■ QUOTED TEXT ■
SuperNPUBench is a high-performance operator library and benchmark platform supporting both LinxISA and PTO ISA tile programming paradigms. This repository contains reusable kernel implementations, test suites, and comprehensive documentation for both ISA architectures.
SuperNPUBench/
├── benchmark-linxisa/ # LinxISA benchmark suite
│ ├── kernels/ # Operator implementations (header-only)
│ ├── test/ # Test suites and build system
│ │ ├── common/ # Common build infrastructure
│ │ └── kernel/ # Operator test cases
│ ├── output/ # Build artifacts (ELF files, disassembly)
│ └── compile_all.sh # Batch compilation script
│
├── benchmark-ptoisa/ # PTO ISA benchmark suite
│ ├── kernels/ # Operator implementations (header-only)
│ ├── test/ # Test suites and build system
│ │ ├── common/ # Common build infrastructure
│ │ └── kernel/ # Operator test cases
│ ├── output/ # Build artifacts (ELF files, disassembly)
│ └── compile_all.sh # Batch compilation script
│
├── architecture/ # ISA documentation and architecture references
│ ├── linxisa-reference/ # LinxISA programming guides & ISA reference
│ └── ptoisa-reference/ # PTO ISA programming guides & ISA reference
│
└── compile_all.sh # Top-level build script (supports both ISAs)
- Architecture: Block-structured instruction set with heterogeneous cores
- Core Types: BCC (main core), Cube Core (matrix), Vector Core (vector), MTC/TMA (data transfer)

■ STORED DATA ■
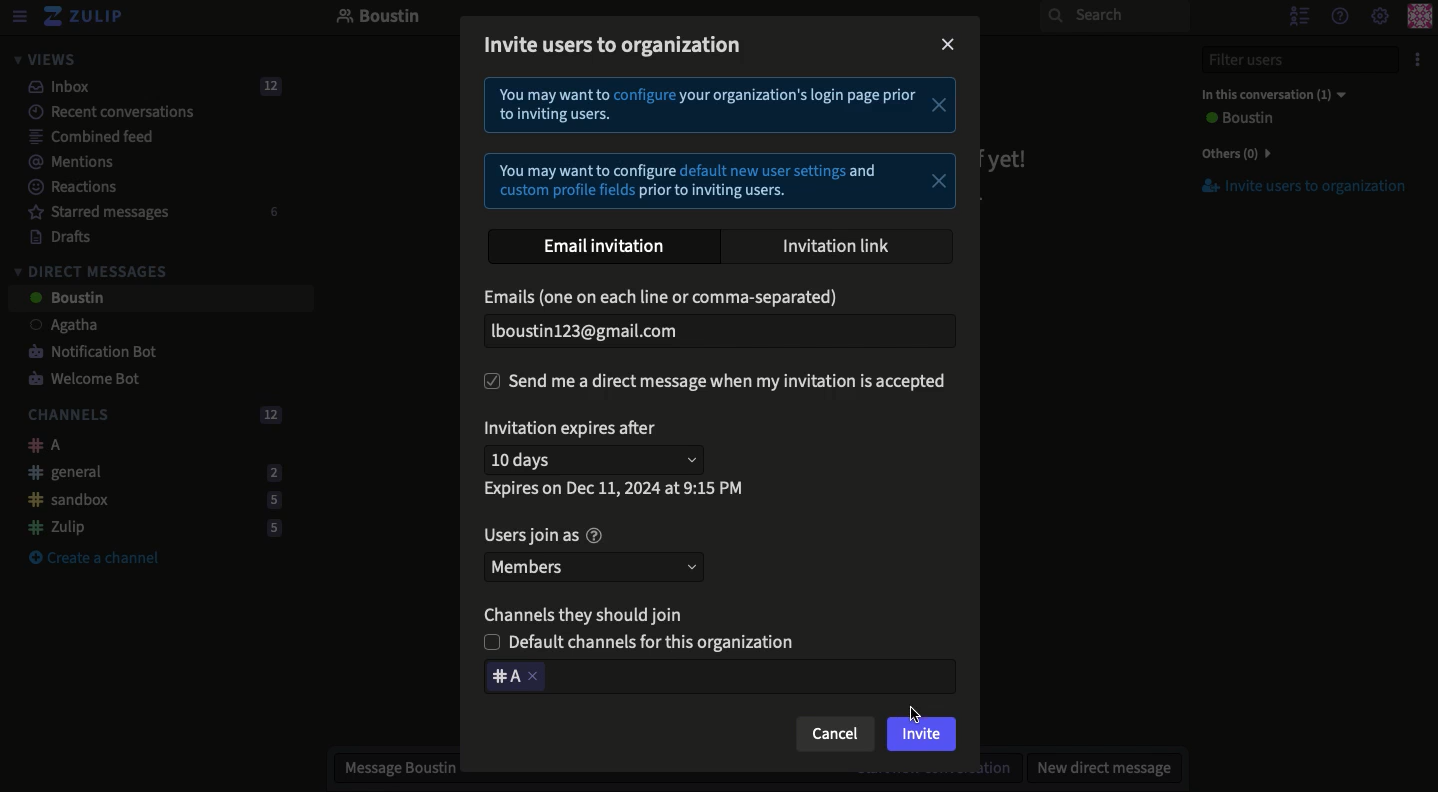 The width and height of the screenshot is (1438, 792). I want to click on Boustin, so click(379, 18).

■ STATED GOAL 1 ■
Output the part of the SuperNPUBench overview starting with "- Architecture: Block-structured" and going on through "MTC/TMA (data transfer)", copied exactly.
■ STATED GOAL 2 ■
Do these statements agree with the SuperNPUBench overview? Answer yes or no for each, and quote the deciding words from the overview.
(a) The operator implementations in the LinxISA benchmark suite are header-only.
(b) The output folder of each benchmark suite holds the operator test cases.
(c) Among the core types, the Cube Core handles vector work.

■ COMPLETE RESPONSE 1 ■
- Architecture: Block-structured instruction set with heterogeneous cores
- Core Types: BCC (main core), Cube Core (matrix), Vector Core (vector), MTC/TMA (data transfer)

■ COMPLETE RESPONSE 2 ■
(a) Yes: "Operator implementations (header-only)"
(b) No: "Build artifacts (ELF files, disassembly)"
(c) No: "Cube Core (matrix)"